> _Source extract_
Set up and data access#

Important

Note: The –save and %sqlcmd features used require the latest JupySQL version. Ensure you run the code below.

This code installs JupySQL, and DuckDB in your environment. We will be using these moving forward.

%pip install jupysql jupysql-plugin --quiet
Note: you may need to restart the kernel to use updated packages.

We continue to work with the Bank and Marketing data set.

Important

Source: UCI Machine Learning Repository

URL: https://archive-beta.ics.uci.edu/dataset/222/bank+marketing

Data Citation

Moro,S., Rita,P., and Cortez,P.. (2012). Bank Marketing. UCI Machine Learning Repository. https://doi.org/10.24432/C5K306.

We can use the following function to extract the downloaded data from the UCI repository.

import sys

sys.path.insert(0, "../../")
import banking  # noqa: E402

_ = banking.BankingData("https://tinyurl.com/jb-bank", "bank")
_.extract_to_csv()

Initialize a DuckDB Instance:

# Loading in SQL extension
%reload_ext sql
# Initiating a DuckDB database named 'bank.duck.db' to run our SQL queries on
%sql duckdb:///bank.duck.db
Found pyproject.toml from '/home/docs/checkouts/readthedocs.org/user_builds/ploomber-sql/checkouts/latest'
Settings changed:
Config value
displaycon False
feedback True
autopandas False
named_parameters True

Load the data

%%sql
CREATE OR REPLACE TABLE bank AS
FROM read_csv_auto('bank_cleaned.csv', header=True, sep=',')

> _Stored data_
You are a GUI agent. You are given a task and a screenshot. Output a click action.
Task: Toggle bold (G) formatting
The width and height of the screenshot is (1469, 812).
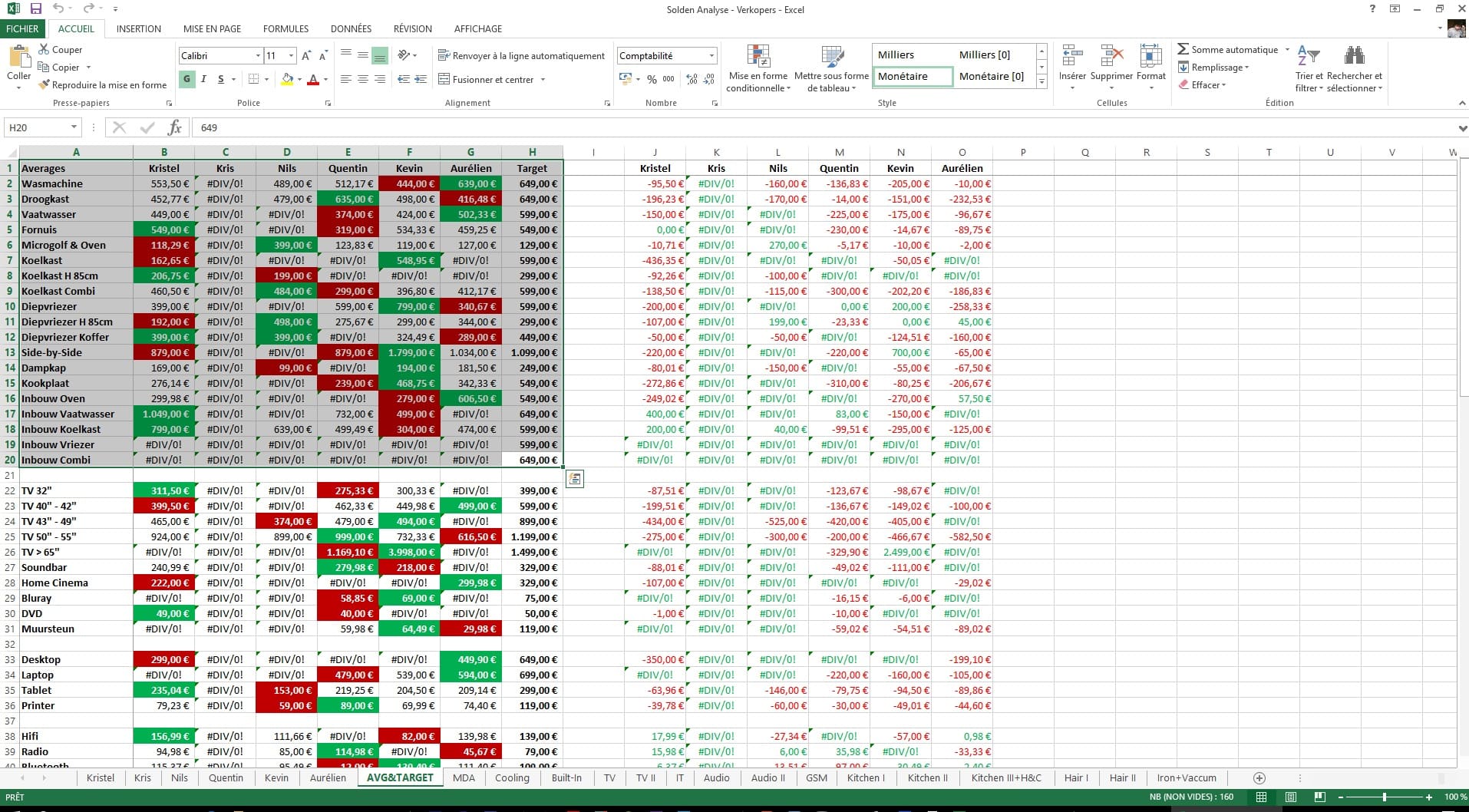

> _Set exercise_
Answer these about the setup text:
1. Which repository is the data set taken from?
2. What name is given to the DuckDB database?
3. Which CSV file is the bank table loaded from?

> _Response to the task_
1. UCI Machine Learning Repository
2. bank.duck.db
3. bank_cleaned.csv